Requirement: Would you output each record exactly as it stands?

Provided data:
◆ ◆ ◆ ◆

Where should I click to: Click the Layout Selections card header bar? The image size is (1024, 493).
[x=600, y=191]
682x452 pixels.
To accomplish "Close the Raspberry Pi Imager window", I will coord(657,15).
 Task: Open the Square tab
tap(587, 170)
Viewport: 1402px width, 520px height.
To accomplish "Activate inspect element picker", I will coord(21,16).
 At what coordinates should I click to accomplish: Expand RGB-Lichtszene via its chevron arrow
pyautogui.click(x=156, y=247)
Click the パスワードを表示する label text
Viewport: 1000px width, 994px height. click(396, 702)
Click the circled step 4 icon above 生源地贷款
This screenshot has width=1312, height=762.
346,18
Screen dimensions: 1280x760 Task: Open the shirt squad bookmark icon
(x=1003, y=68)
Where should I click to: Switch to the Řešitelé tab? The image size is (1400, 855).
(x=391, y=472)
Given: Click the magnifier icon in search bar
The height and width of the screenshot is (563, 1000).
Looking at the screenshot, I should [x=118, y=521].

◆ ◆ ◆ ◆

Task response:
Where should I click to: Click the Layout Selections card header bar? The image size is (1024, 493).
[x=600, y=191]
682x452 pixels.
To accomplish "Close the Raspberry Pi Imager window", I will coord(657,15).
 Task: Open the Square tab
tap(587, 170)
Viewport: 1402px width, 520px height.
To accomplish "Activate inspect element picker", I will coord(21,16).
 At what coordinates should I click to accomplish: Expand RGB-Lichtszene via its chevron arrow
pyautogui.click(x=156, y=247)
Click the パスワードを表示する label text
Viewport: 1000px width, 994px height. click(396, 702)
Click the circled step 4 icon above 生源地贷款
This screenshot has width=1312, height=762.
346,18
Screen dimensions: 1280x760 Task: Open the shirt squad bookmark icon
(x=1003, y=68)
Where should I click to: Switch to the Řešitelé tab? The image size is (1400, 855).
(x=391, y=472)
Given: Click the magnifier icon in search bar
The height and width of the screenshot is (563, 1000).
Looking at the screenshot, I should [x=118, y=521].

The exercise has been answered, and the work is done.